WHAT YOU HAVE TO DO →
Reproduce the data exactly as it stands.

DATA FOR PROCESSING →
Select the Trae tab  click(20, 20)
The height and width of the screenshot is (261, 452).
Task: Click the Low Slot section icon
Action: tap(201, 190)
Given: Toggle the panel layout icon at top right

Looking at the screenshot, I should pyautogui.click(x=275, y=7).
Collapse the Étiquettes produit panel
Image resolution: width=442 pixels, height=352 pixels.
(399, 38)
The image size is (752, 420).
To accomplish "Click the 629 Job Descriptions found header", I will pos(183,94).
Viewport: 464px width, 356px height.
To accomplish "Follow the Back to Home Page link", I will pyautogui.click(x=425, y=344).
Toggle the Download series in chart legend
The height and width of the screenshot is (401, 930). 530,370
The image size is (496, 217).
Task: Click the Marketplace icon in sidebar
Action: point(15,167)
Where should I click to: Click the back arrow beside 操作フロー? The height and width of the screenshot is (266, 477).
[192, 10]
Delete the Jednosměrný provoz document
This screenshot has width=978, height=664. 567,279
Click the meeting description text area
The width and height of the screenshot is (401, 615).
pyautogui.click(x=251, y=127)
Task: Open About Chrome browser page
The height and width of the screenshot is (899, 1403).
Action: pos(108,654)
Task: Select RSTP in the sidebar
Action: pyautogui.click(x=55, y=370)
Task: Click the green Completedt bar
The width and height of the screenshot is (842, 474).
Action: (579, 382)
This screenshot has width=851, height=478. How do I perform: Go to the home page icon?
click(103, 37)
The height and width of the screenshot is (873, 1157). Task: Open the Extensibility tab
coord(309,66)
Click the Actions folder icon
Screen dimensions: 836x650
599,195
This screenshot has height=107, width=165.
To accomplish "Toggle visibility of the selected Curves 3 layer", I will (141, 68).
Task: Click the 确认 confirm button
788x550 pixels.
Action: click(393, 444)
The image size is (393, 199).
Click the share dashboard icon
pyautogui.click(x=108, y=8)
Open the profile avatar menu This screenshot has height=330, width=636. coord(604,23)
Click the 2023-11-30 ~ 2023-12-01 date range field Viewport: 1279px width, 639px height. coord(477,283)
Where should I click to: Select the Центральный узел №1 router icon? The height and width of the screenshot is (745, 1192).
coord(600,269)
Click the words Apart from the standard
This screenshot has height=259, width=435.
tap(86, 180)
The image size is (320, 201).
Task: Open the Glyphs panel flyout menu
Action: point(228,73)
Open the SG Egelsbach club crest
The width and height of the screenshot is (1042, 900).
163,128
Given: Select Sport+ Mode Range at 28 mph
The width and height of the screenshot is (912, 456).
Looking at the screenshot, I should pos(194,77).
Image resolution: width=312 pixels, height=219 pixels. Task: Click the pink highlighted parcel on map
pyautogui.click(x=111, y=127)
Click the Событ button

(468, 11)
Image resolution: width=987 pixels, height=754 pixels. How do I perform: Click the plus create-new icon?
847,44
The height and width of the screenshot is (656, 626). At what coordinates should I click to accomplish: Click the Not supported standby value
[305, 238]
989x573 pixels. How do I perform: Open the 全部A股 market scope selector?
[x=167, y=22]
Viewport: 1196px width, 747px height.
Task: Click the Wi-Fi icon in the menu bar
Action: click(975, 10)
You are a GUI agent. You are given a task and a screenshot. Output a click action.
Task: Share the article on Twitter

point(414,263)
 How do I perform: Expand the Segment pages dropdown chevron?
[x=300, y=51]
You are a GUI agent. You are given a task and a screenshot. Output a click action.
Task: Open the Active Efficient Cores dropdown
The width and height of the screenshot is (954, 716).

SOLUTION TO THE PROBLEM →
Select the Trae tab  click(20, 20)
The height and width of the screenshot is (261, 452).
Task: Click the Low Slot section icon
Action: tap(201, 190)
Given: Toggle the panel layout icon at top right

Looking at the screenshot, I should pyautogui.click(x=275, y=7).
Collapse the Étiquettes produit panel
Image resolution: width=442 pixels, height=352 pixels.
(399, 38)
The image size is (752, 420).
To accomplish "Click the 629 Job Descriptions found header", I will pos(183,94).
Viewport: 464px width, 356px height.
To accomplish "Follow the Back to Home Page link", I will pyautogui.click(x=425, y=344).
Toggle the Download series in chart legend
The height and width of the screenshot is (401, 930). 530,370
The image size is (496, 217).
Task: Click the Marketplace icon in sidebar
Action: point(15,167)
Where should I click to: Click the back arrow beside 操作フロー? The height and width of the screenshot is (266, 477).
[192, 10]
Delete the Jednosměrný provoz document
This screenshot has width=978, height=664. 567,279
Click the meeting description text area
The width and height of the screenshot is (401, 615).
pyautogui.click(x=251, y=127)
Task: Open About Chrome browser page
The height and width of the screenshot is (899, 1403).
Action: pos(108,654)
Task: Select RSTP in the sidebar
Action: pyautogui.click(x=55, y=370)
Task: Click the green Completedt bar
The width and height of the screenshot is (842, 474).
Action: (579, 382)
This screenshot has width=851, height=478. How do I perform: Go to the home page icon?
click(103, 37)
The height and width of the screenshot is (873, 1157). Task: Open the Extensibility tab
coord(309,66)
Click the Actions folder icon
Screen dimensions: 836x650
599,195
This screenshot has height=107, width=165.
To accomplish "Toggle visibility of the selected Curves 3 layer", I will (141, 68).
Task: Click the 确认 confirm button
788x550 pixels.
Action: click(393, 444)
The image size is (393, 199).
Click the share dashboard icon
pyautogui.click(x=108, y=8)
Open the profile avatar menu This screenshot has height=330, width=636. coord(604,23)
Click the 2023-11-30 ~ 2023-12-01 date range field Viewport: 1279px width, 639px height. coord(477,283)
Where should I click to: Select the Центральный узел №1 router icon? The height and width of the screenshot is (745, 1192).
coord(600,269)
Click the words Apart from the standard
This screenshot has height=259, width=435.
tap(86, 180)
The image size is (320, 201).
Task: Open the Glyphs panel flyout menu
Action: point(228,73)
Open the SG Egelsbach club crest
The width and height of the screenshot is (1042, 900).
163,128
Given: Select Sport+ Mode Range at 28 mph
The width and height of the screenshot is (912, 456).
Looking at the screenshot, I should pos(194,77).
Image resolution: width=312 pixels, height=219 pixels. Task: Click the pink highlighted parcel on map
pyautogui.click(x=111, y=127)
Click the Событ button

(468, 11)
Image resolution: width=987 pixels, height=754 pixels. How do I perform: Click the plus create-new icon?
847,44
The height and width of the screenshot is (656, 626). At what coordinates should I click to accomplish: Click the Not supported standby value
[305, 238]
989x573 pixels. How do I perform: Open the 全部A股 market scope selector?
[x=167, y=22]
Viewport: 1196px width, 747px height.
Task: Click the Wi-Fi icon in the menu bar
Action: click(975, 10)
You are a GUI agent. You are given a task and a screenshot. Output a click action.
Task: Share the article on Twitter

point(414,263)
 How do I perform: Expand the Segment pages dropdown chevron?
[x=300, y=51]
You are a GUI agent. You are given a task and a screenshot. Output a click action.
Task: Open the Active Efficient Cores dropdown
The width and height of the screenshot is (954, 716).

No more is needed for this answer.